About this task: From the records, return each line that has the word "computer" in it.

Data provided:
▬▬▬▬▬▬

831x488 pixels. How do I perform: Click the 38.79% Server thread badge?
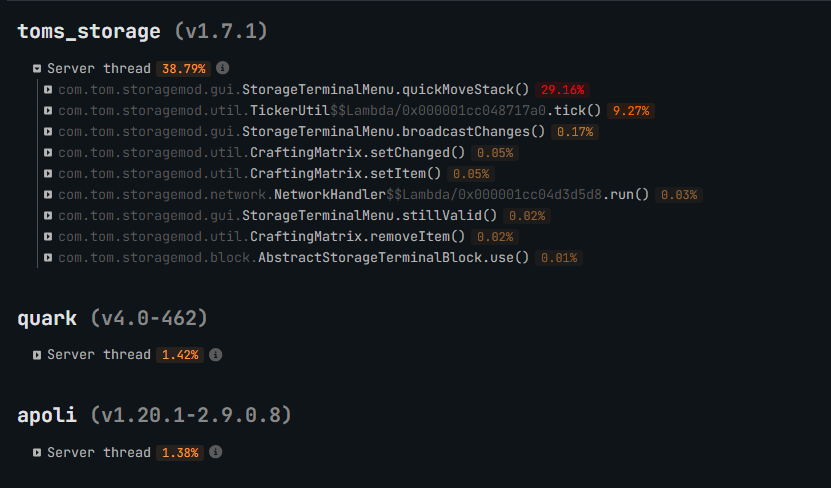click(181, 69)
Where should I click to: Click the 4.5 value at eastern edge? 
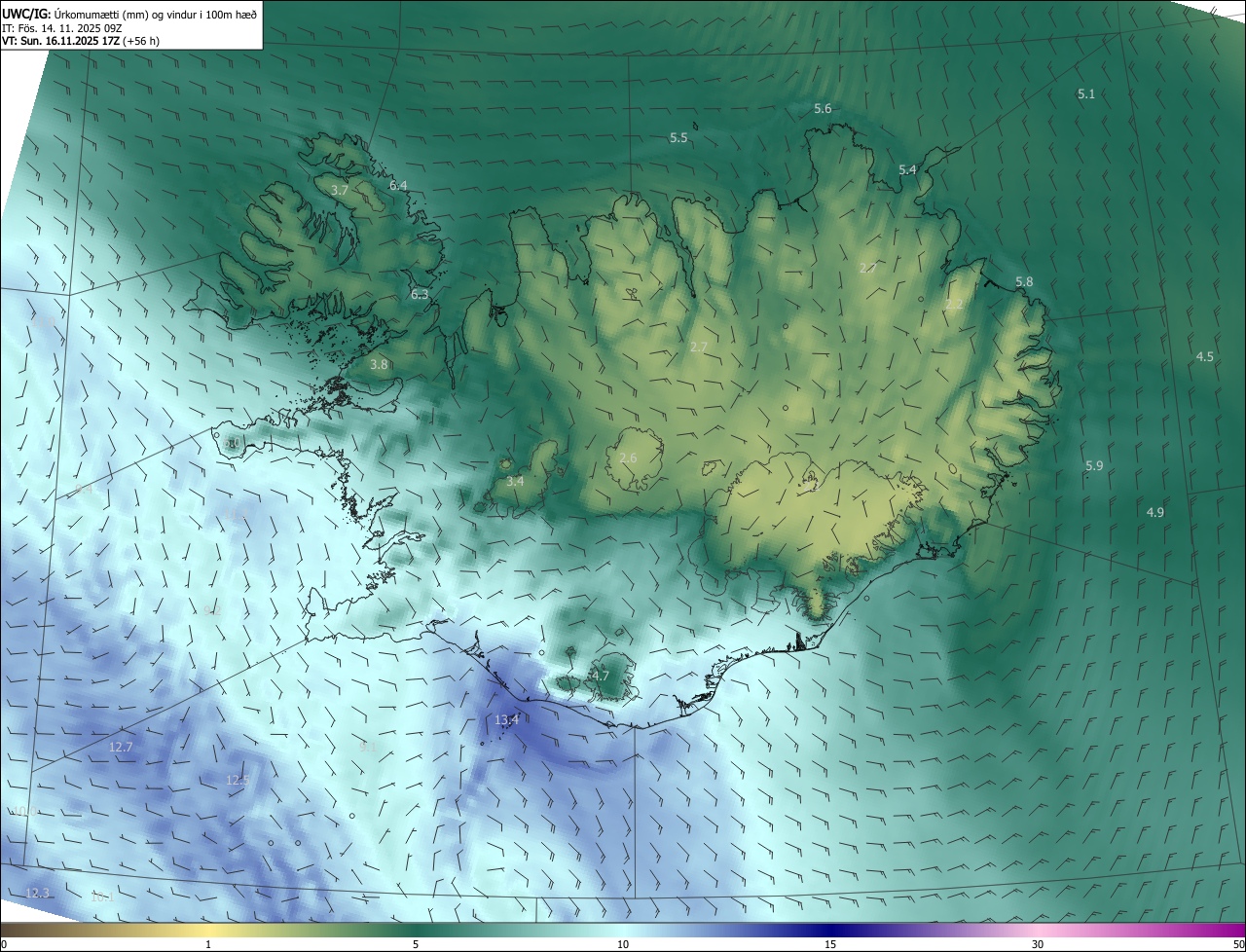1204,357
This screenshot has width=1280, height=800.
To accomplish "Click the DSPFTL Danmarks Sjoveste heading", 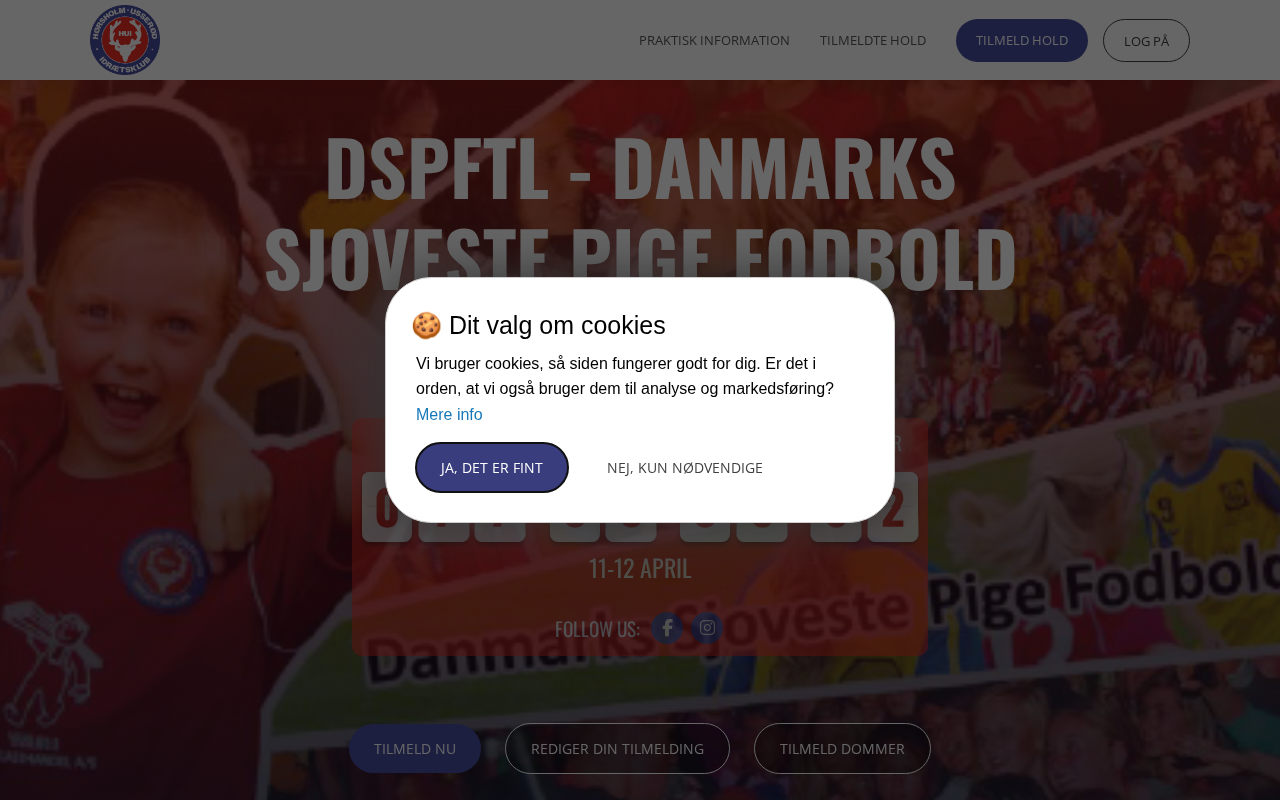I will (x=640, y=211).
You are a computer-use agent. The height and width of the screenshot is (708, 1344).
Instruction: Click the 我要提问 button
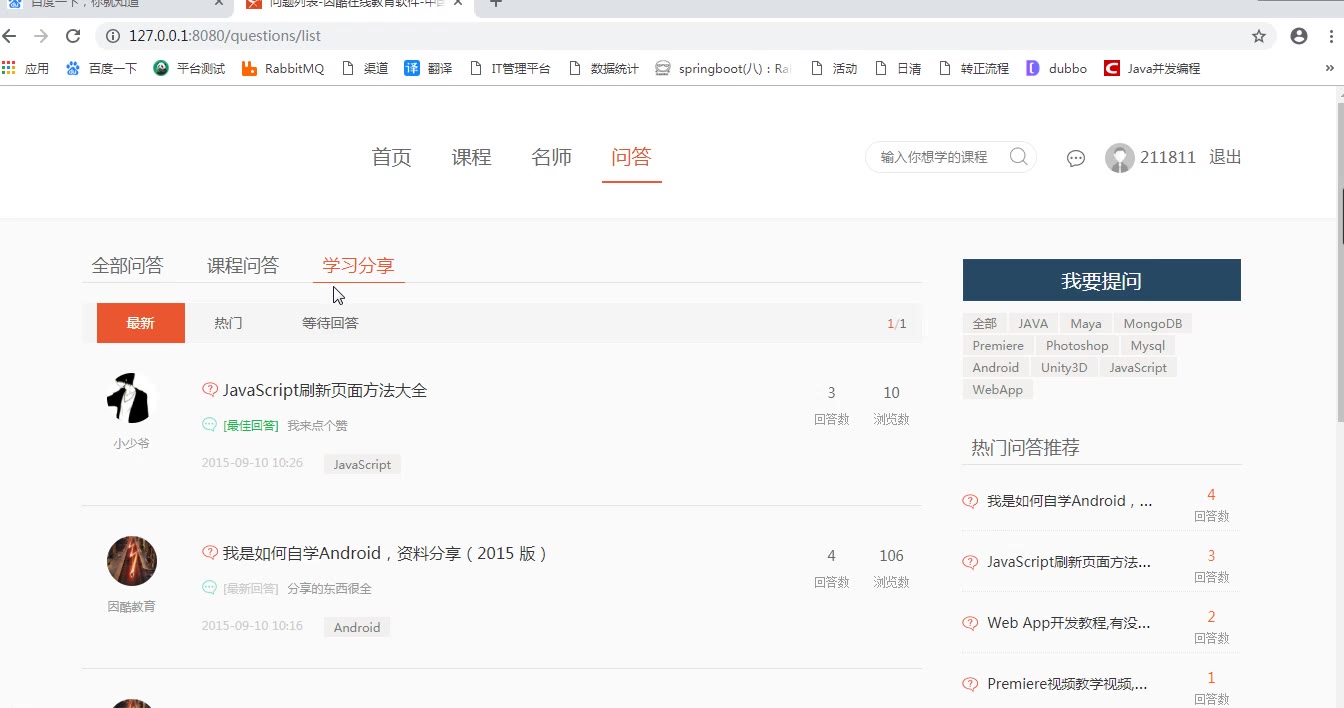(1101, 281)
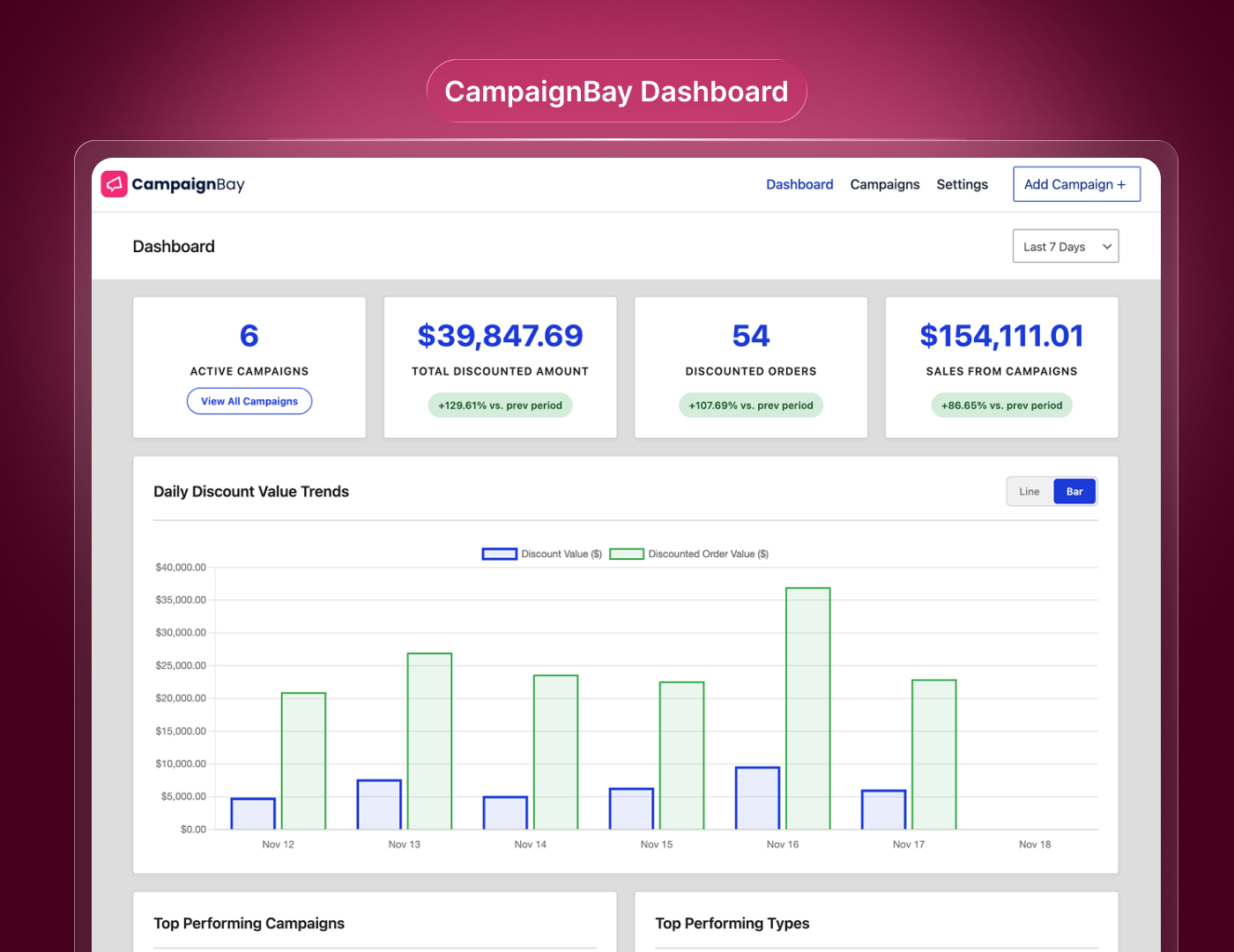Screen dimensions: 1234x952
Task: Click the +86.65% vs. prev period badge
Action: pyautogui.click(x=1001, y=405)
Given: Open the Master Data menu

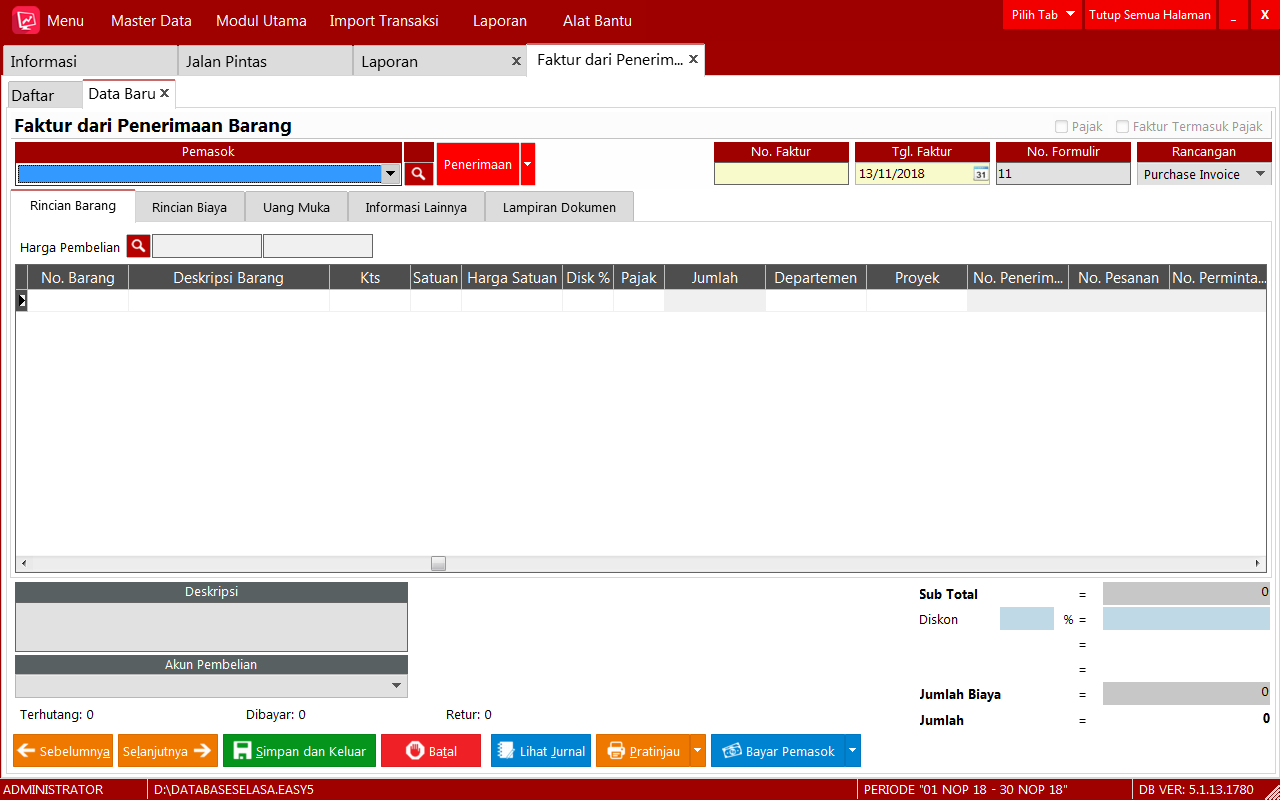Looking at the screenshot, I should coord(151,21).
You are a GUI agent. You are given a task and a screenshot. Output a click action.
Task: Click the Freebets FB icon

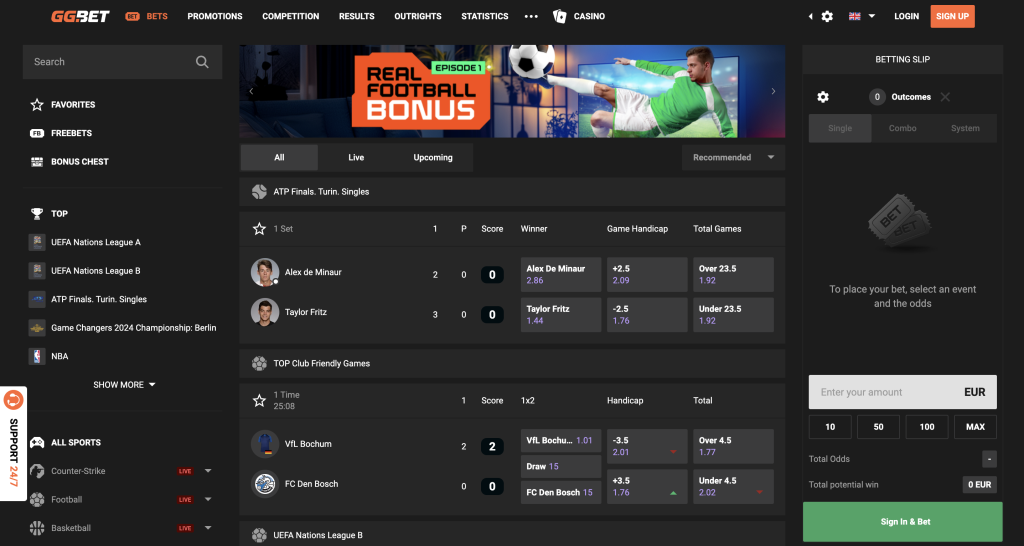point(37,133)
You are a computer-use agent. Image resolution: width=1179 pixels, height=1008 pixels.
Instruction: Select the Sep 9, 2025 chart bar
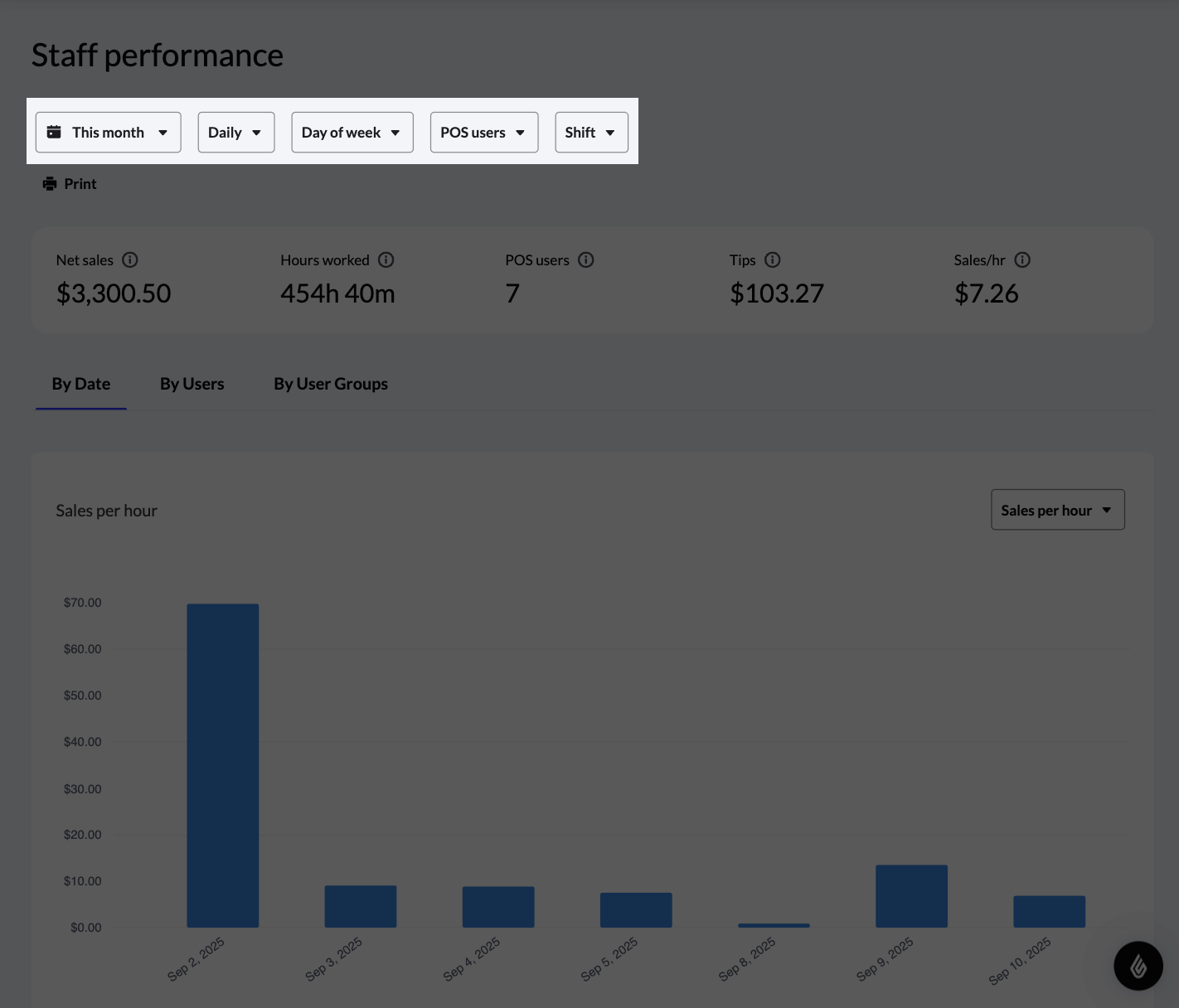tap(910, 895)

▬▬▬▬▬▬

Response to this exercise:
You are a computer-use agent. The height and width of the screenshot is (708, 1344).
You are a computer-use agent. Image resolution: width=1179 pixels, height=1008 pixels.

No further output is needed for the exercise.